**Passage to read:**
## BEGIN
Stallings was fired as head coach and athletic director at the conclusion of the season and replaced by Emory Bellard, offensive coordinator of archrival Texas and the architect of the Wishbone formation. Bellard was hired after LSU coach Charles McClendon rejected a lucrative offer to become the Aggies' coach and AD (McClendon was not AD at LSU, unusual for the time in the Southeastern Conference).

Stallings was hired by Tom Landry to be an assistant coach with the National Football League's Dallas Cowboys, a position he held until he was named head coach of the St. Louis Cardinals in 1986. Stallings returned to college coaching in 1990 as head coach at Alabama.
## END
**What this exercise asks:**
1. Translate into Spanish this sentence from the passage on Stallings's coaching career: "Stallings returned to college coaching in 1990 as head coach at Alabama."
2. From the passage on Stallings's coaching career, reproduce the text between "Stallings was hired" and "coach at Alabama.", inclusive.

**Data shown:**
## BEGIN
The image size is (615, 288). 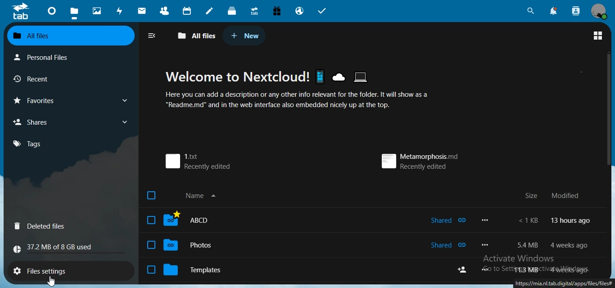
## END
**The results:**
1. Stallings volvió a entrenar en el ámbito universitario en 1990 como entrenador principal de Alabama.

2.
Stallings was hired by Tom Landry to be an assistant coach with the National Football League's Dallas Cowboys, a position he held until he was named head coach of the St. Louis Cardinals in 1986. Stallings returned to college coaching in 1990 as head coach at Alabama.